In [None]:
import requests
import pandas as pd
import lxml.etree as ET
from bs4 import BeautifulSoup as soup
import unicodedata
import tqdm
from time import sleep
import time

In [None]:
df = pd.read_hdf("df_prep.h5", key="df")
df

# Vorbereitungen:

## Laden spezifischer Bibliotheken: 

In [None]:
import spacy
from spacy import displacy
import os
import plotly.graph_objects as go
import plotly.express as px

In [None]:
#Code für den Download eines der Sprachmodelle: 
!python -m spacy download de

In [None]:
#Laden eines Trained Model for German
nlp = spacy.load('de_core_news_sm')

In [None]:
print(nlp.pipe_names)

## Tokenization: 

In [None]:
def process_text(text):
    return nlp(text)

In [None]:
df['token'] = df['title_clean'].apply(process_text)
df

## Lemmatization: 

In [None]:
def get_lemma(doc):
    return [(token.lemma_) for token in doc]

In [None]:
df['lemma'] = df['token'].apply(get_lemma)
df

### Einfache Worthäufigkeitsprüfung: 

In [None]:
# Hier zu suchenden Begriff eingeben: 
term = "Pandemie"  

In [None]:
print(f'"{term}" erscheint in der Spalte Token ' + str(df.token.apply(lambda x: str(x)).apply(lambda x: x.count(term)).sum()) + ' mal.')#
print(f'"{term}" erscheint in der Spalte Lemma ' + str(df['lemma'].apply(lambda x: str(x)).apply(lambda x: x.count(term)).sum()) + ' mal.')
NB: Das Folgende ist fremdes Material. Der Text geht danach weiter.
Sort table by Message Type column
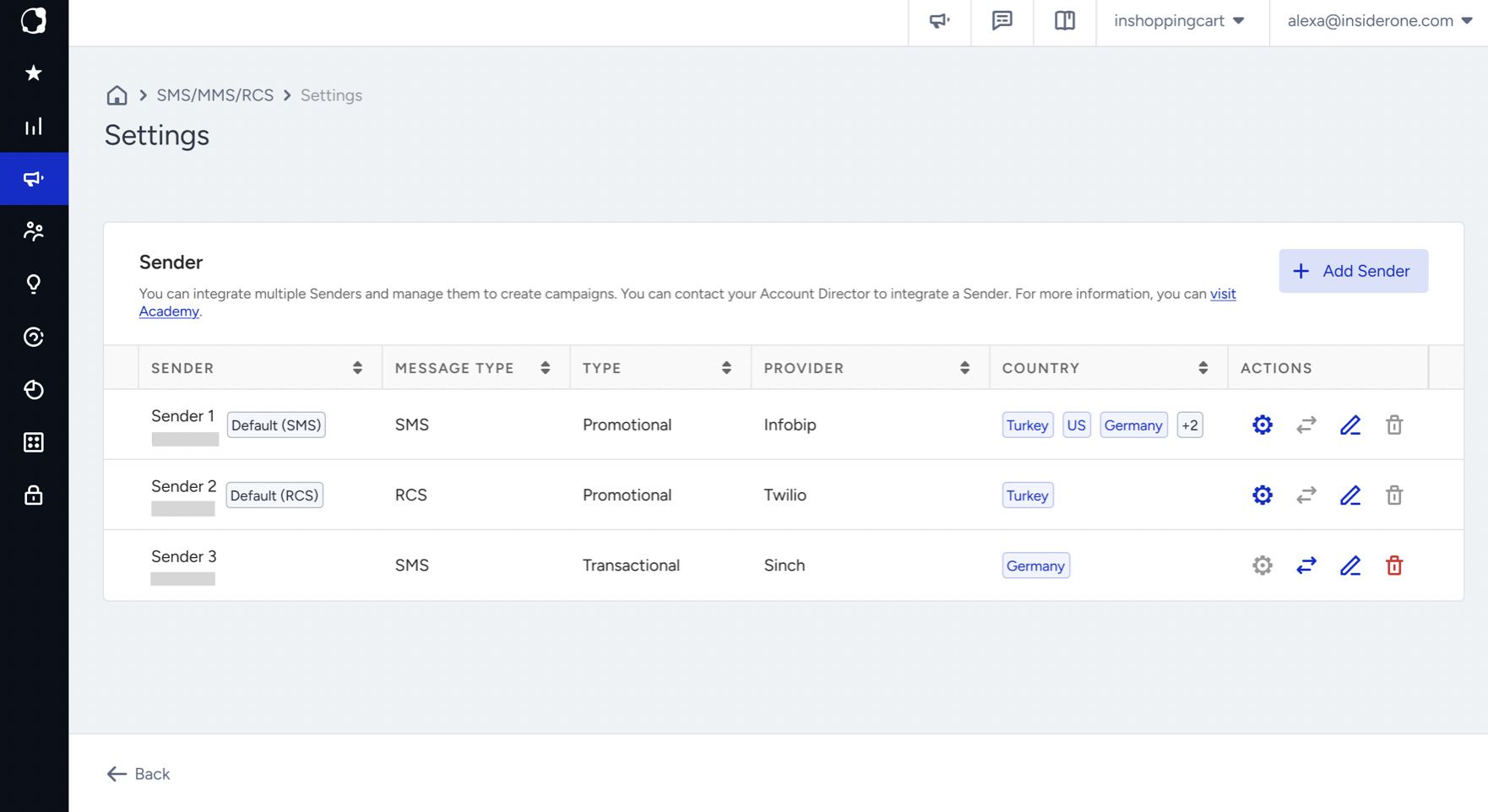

## Optional: Part of speech tags

In [None]:
def get_pos(doc):
    return [(token.pos_, token.tag_) for token in doc]

In [None]:
df['POS'] = df['token'].apply(get_pos)
df.head()

# Topic Modeling:

### Latent Dirichlet Allocation (LDA):¶

In [None]:
import gensim
from gensim import corpora
from gensim.parsing.preprocessing import preprocess_string

In [None]:
lemmatized_text = ' '.join(df['lemma'].explode())

#Alternative:
#lemmatized_text = df.token.apply(lambda x: ' '.join([token.lemma_ for token in nlp(x)]))

In [None]:
print(lemmatized_text)

In [None]:
#Erstellen eines Dictionary und einer Doc-Term-Matrix:
processed_text = preprocess_string(lemmatized_text)
dictionary = corpora.Dictionary([processed_text])
doc_term_matrix = [dictionary.doc2bow(doc.split()) for doc in processed_text]

In [None]:
#Alternative: 
#dictionary = corpora.Dictionary(lemmatized_text.apply(lambda x: x.split()))
#doc_term_matrix = [dictionary.doc2bow(doc.split()) for doc in lemmatized_text]


In [None]:
# Apply LDA for topic modeling
lda_model = gensim.models.LdaModel(doc_term_matrix, num_topics=4, id2word=dictionary, passes=15)

In [None]:
# Visualize the topics
import pyLDAvis.gensim_models
pyLDAvis.enable_notebook()
vis = pyLDAvis.gensim_models.prepare(lda_model, doc_term_matrix, dictionary)
vis